Inline responses below.
-- 
Mark Miller
about.me/markrmiller

On April 15, 2014 at 2:12:31 PM, Peter Keegan (peterlkee...@gmail.com) wrote:

I have a SolrCloud index, 1 shard, with a leader and one replica, and 3 
ZKs. The Solr indexes are behind a load balancer. There is one 
CloudSolrServer client updating the indexes. The index schema includes 3 
ExternalFileFields. When the CloudSolrServer client issues a hard commit, I 
observe that the commits occur sequentially, not in parallel, on the leader 
and replica. The duration of each commit is about a minute. Most of this 
time is spent reloading the 3 ExternalFileField files. Because of the 
sequential commits, there is a period of time (1 minute+) when the index 
searchers will return different results, which can cause a bad user 
experience. This will get worse as replicas are added to handle 
auto-scaling. The goal is to keep all replicas in sync w.r.t. the user 
queries. 

My questions: 

1. Is there a reason that the distributed commits are done in sequence, not 
in parallel? Is there a way to change this behavior? 

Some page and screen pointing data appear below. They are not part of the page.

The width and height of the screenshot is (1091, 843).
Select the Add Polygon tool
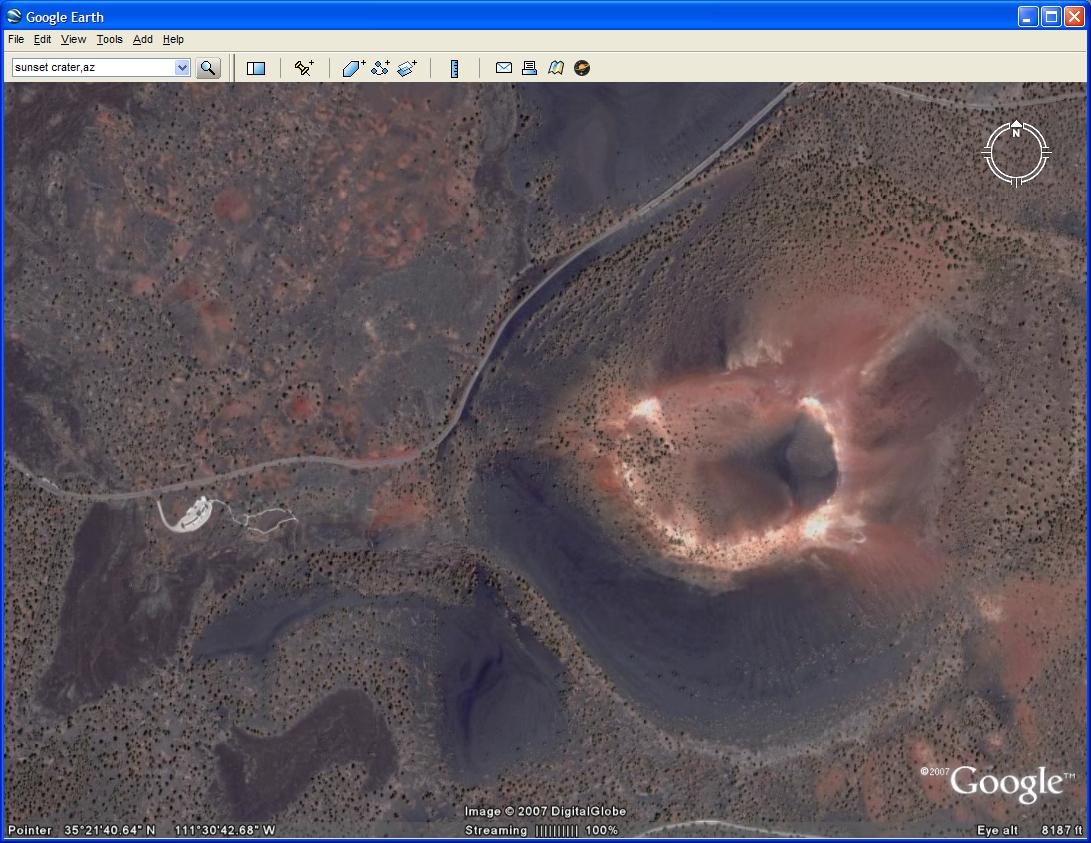[x=354, y=68]
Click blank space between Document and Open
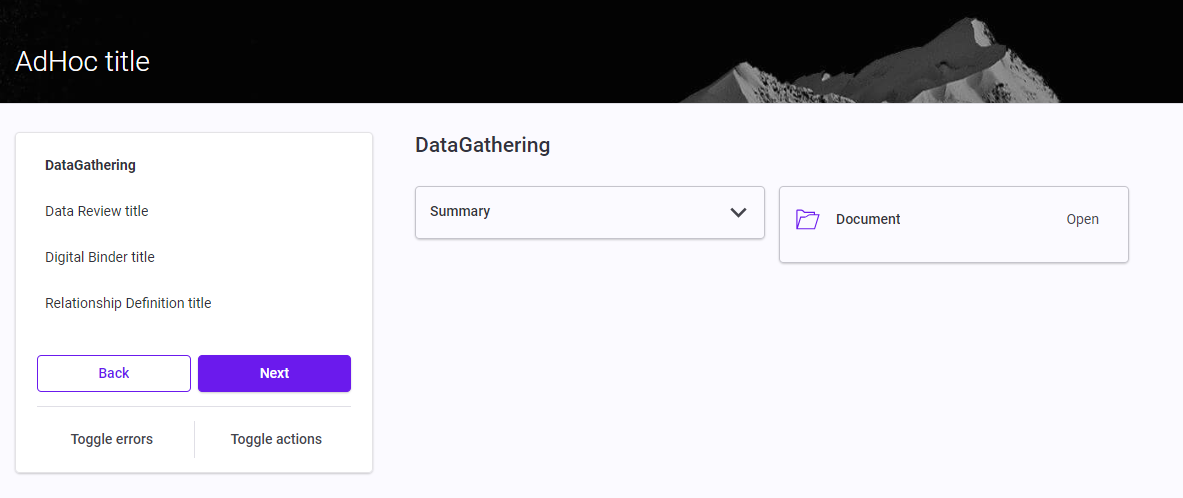This screenshot has width=1183, height=498. [980, 219]
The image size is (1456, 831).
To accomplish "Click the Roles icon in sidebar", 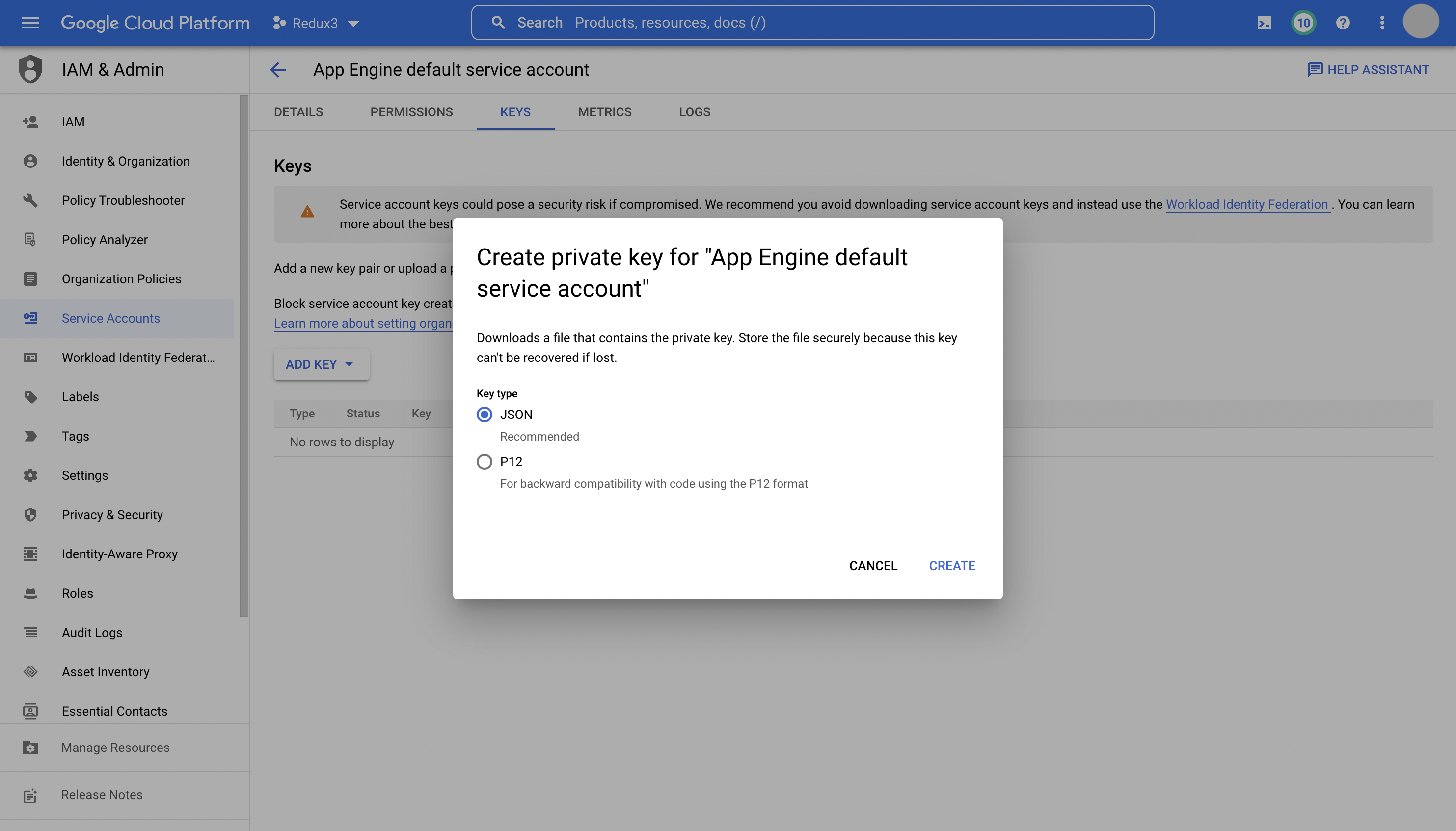I will pyautogui.click(x=29, y=593).
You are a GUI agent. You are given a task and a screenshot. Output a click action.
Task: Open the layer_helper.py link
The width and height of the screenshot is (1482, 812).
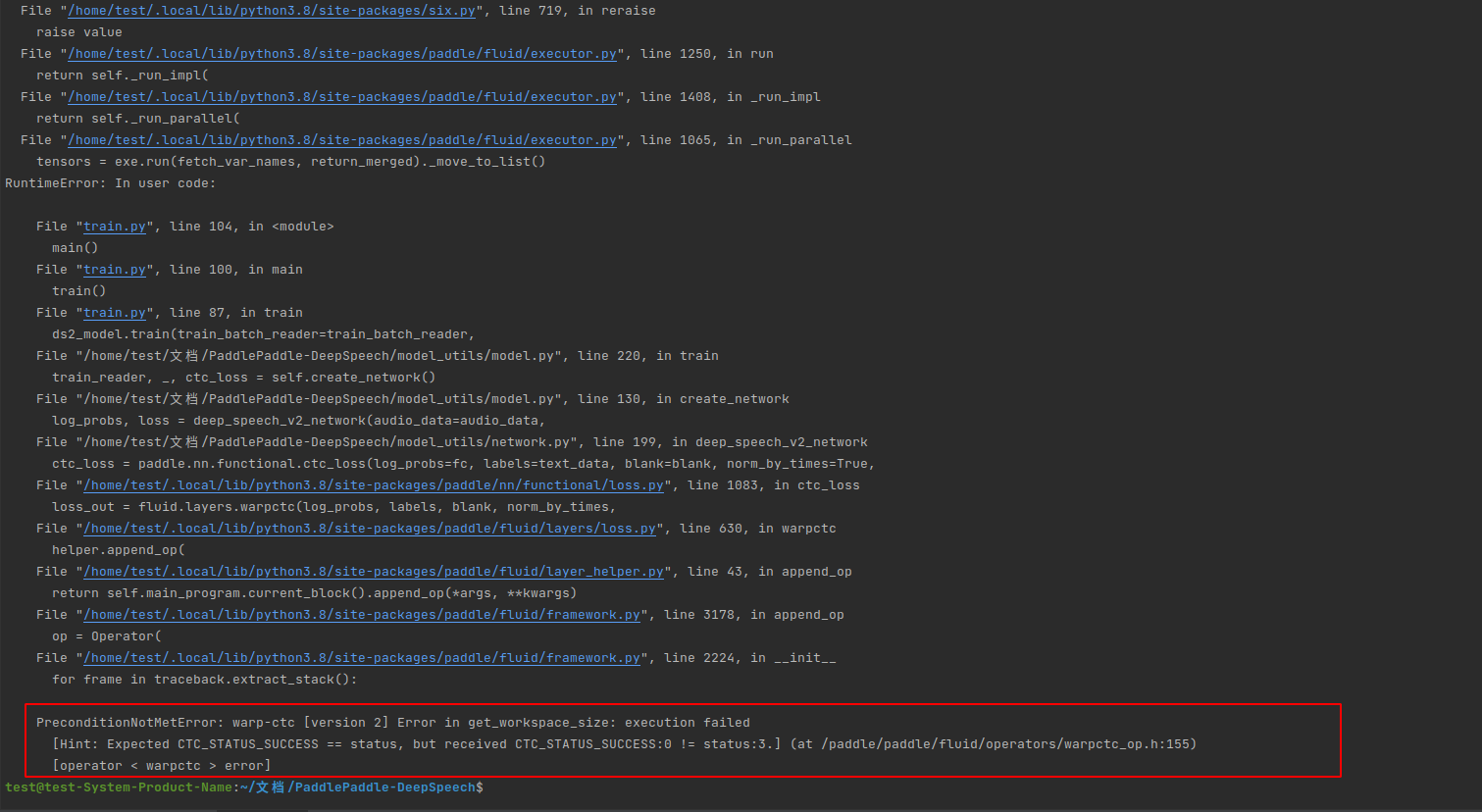[x=371, y=571]
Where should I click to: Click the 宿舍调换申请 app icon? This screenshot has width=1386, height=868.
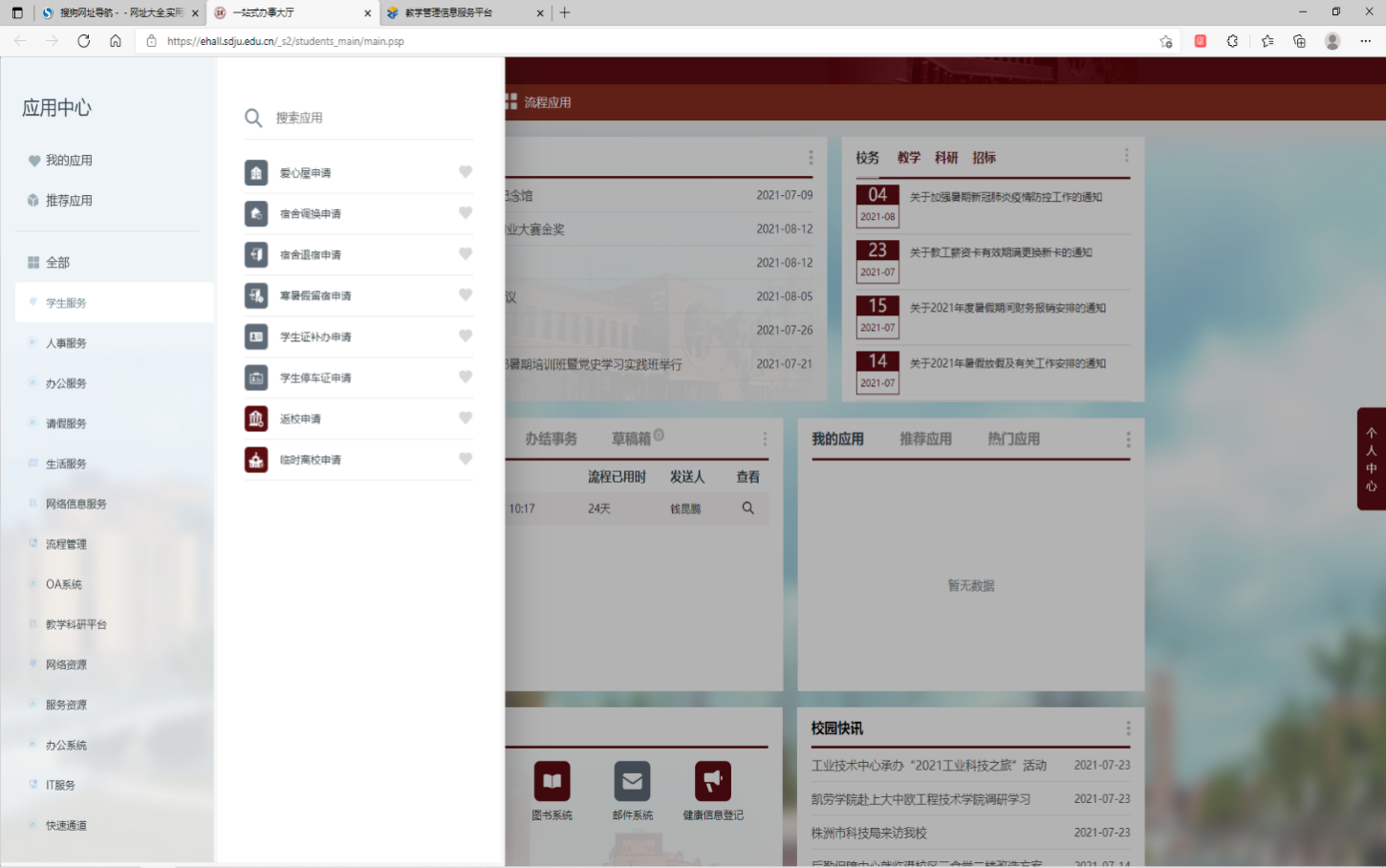point(255,214)
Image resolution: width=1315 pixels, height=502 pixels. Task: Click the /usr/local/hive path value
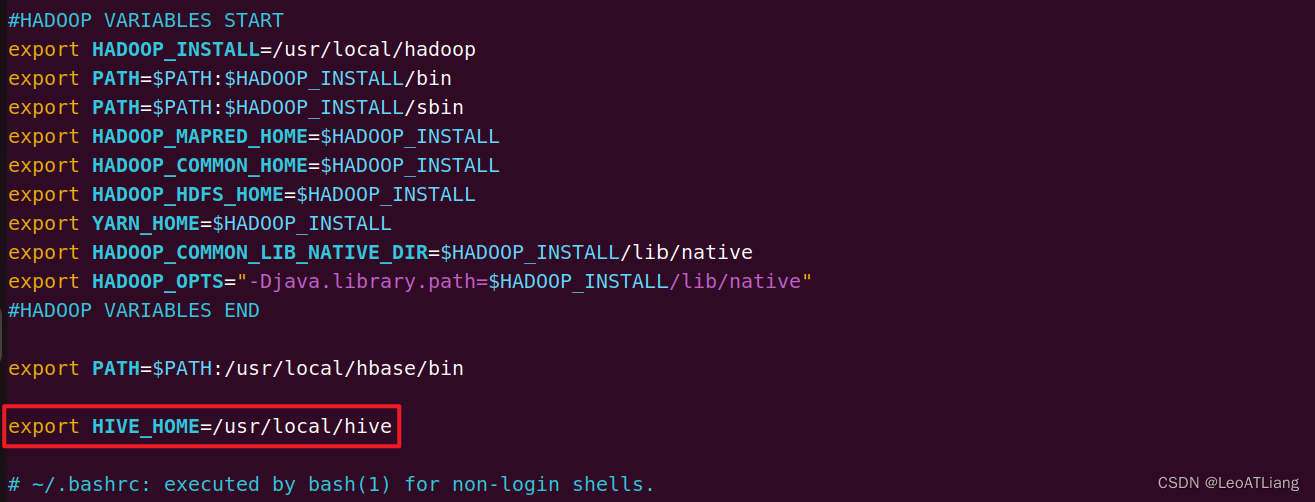click(296, 427)
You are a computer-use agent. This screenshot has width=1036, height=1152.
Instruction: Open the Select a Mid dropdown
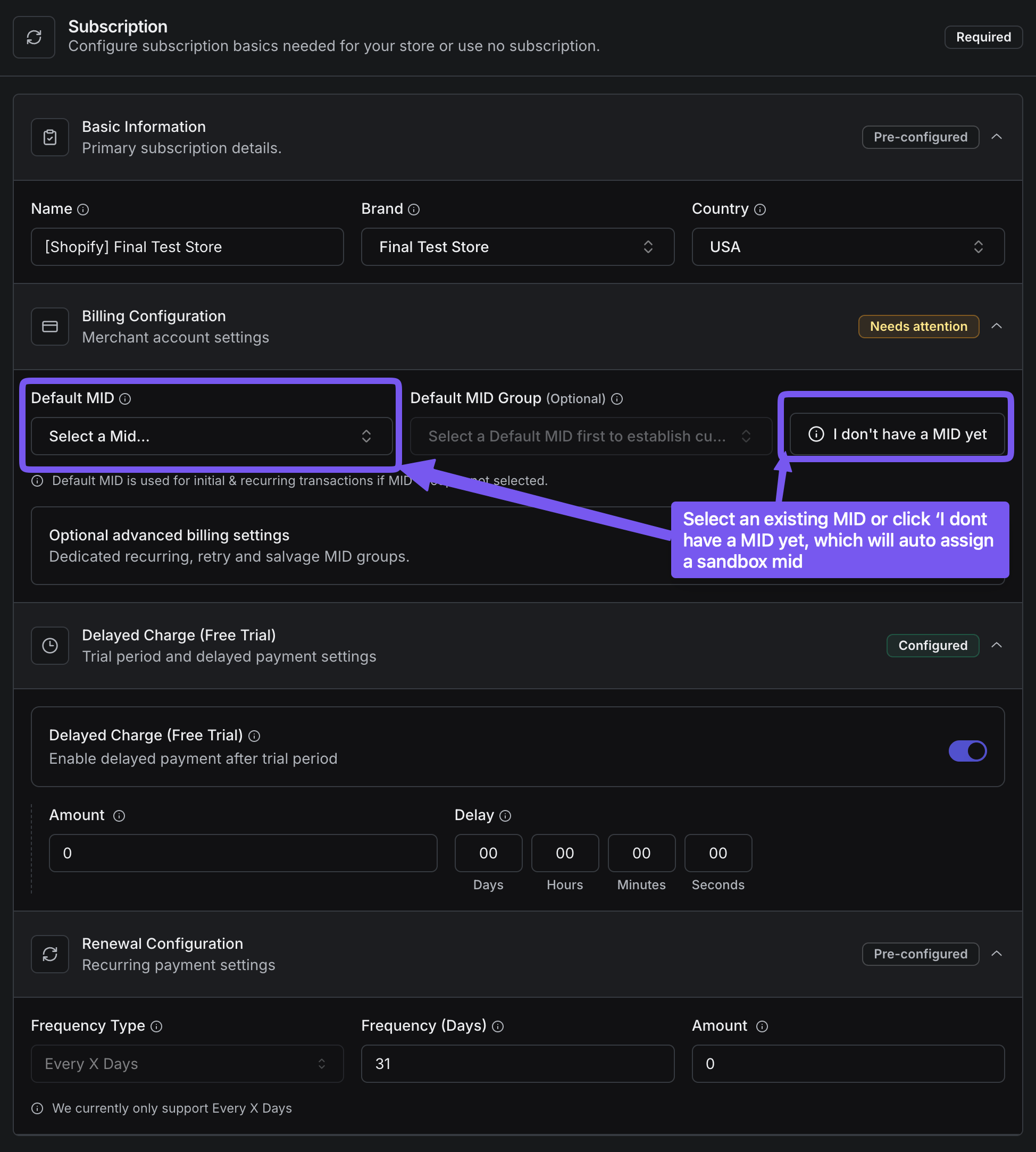[212, 436]

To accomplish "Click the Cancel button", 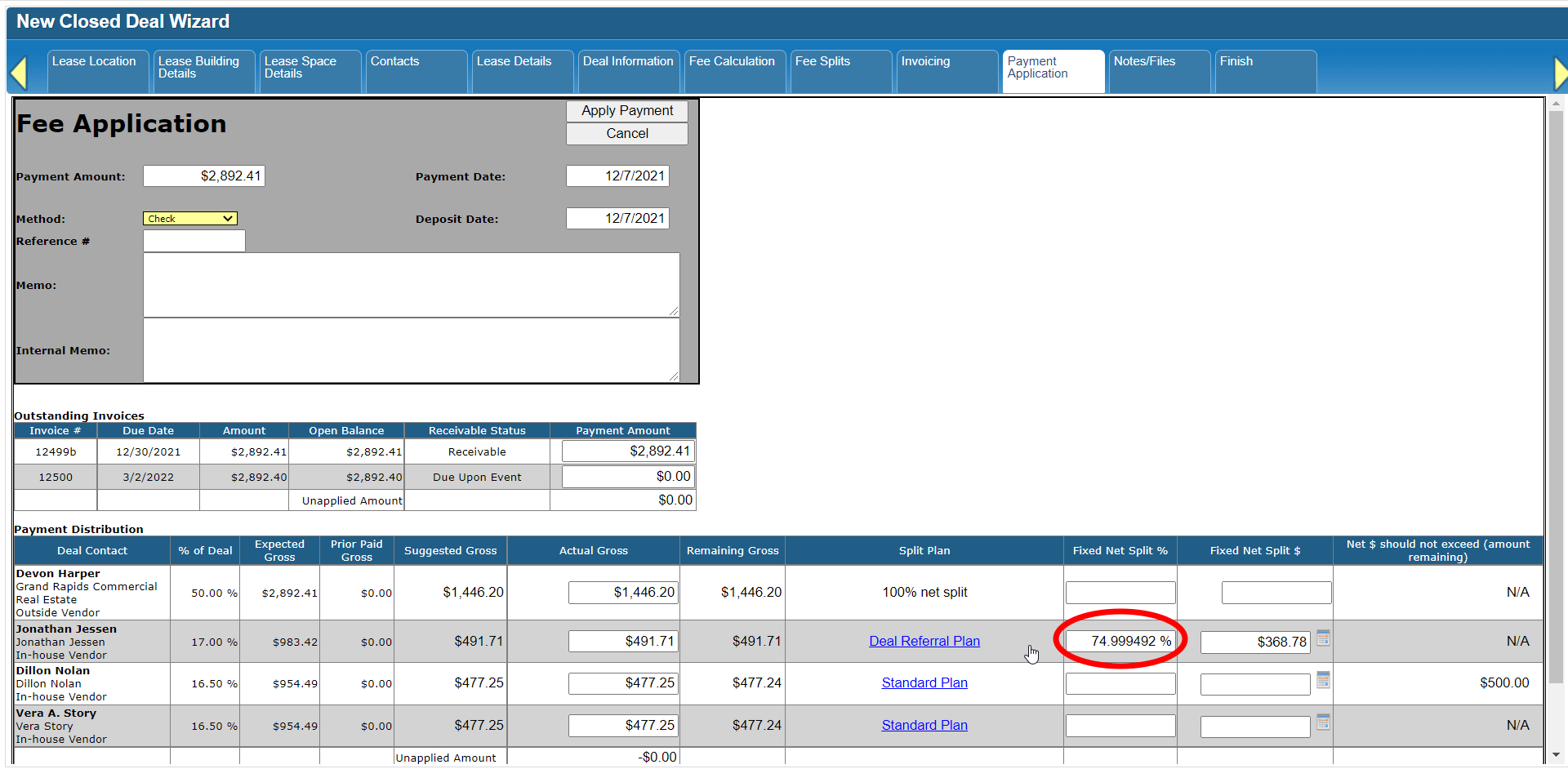I will pyautogui.click(x=626, y=134).
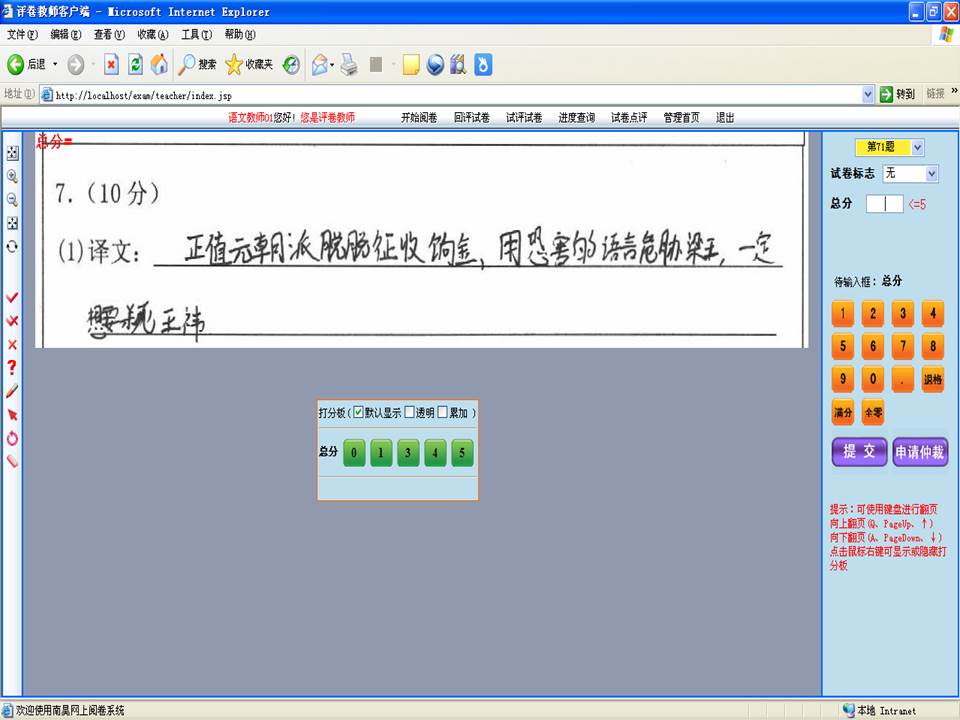Click the rotate paper icon
Screen dimensions: 960x720
click(x=12, y=245)
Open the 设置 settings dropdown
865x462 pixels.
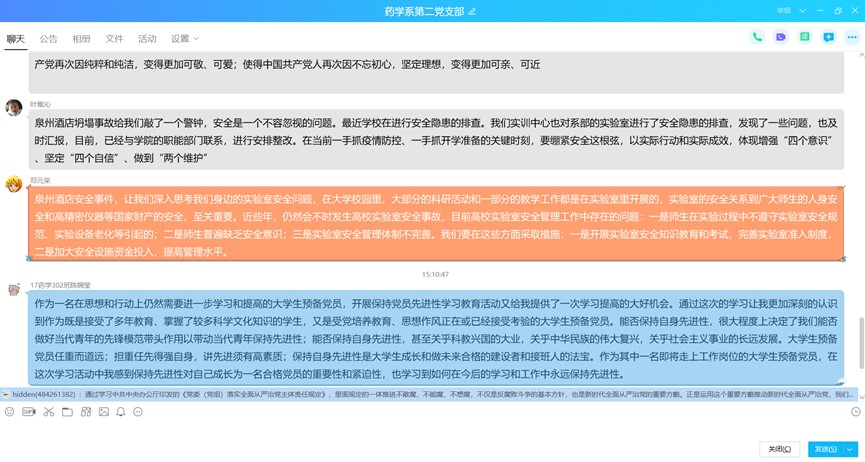point(183,39)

The reason is that updates are currently done this way - it’s the only safe way 
to do it without solving some more problems. I don’t think you can easily 
change this. I think we should probably file a JIRA issue to track a better 
solution for commit handling. I think there are some complications because of 
how commits can be added on update requests, but its something we probably want 
to try and solve before tackling *all* updates to replicas in parallel with the 
leader.



2. If instead, the commits were done in parallel by a separate client via a 
GET to each Solr instance, how would this client get the host/port values 
for each Solr instance from zookeeper? Are there any downsides to doing 
commits this way? 

Not really, other than the extra management.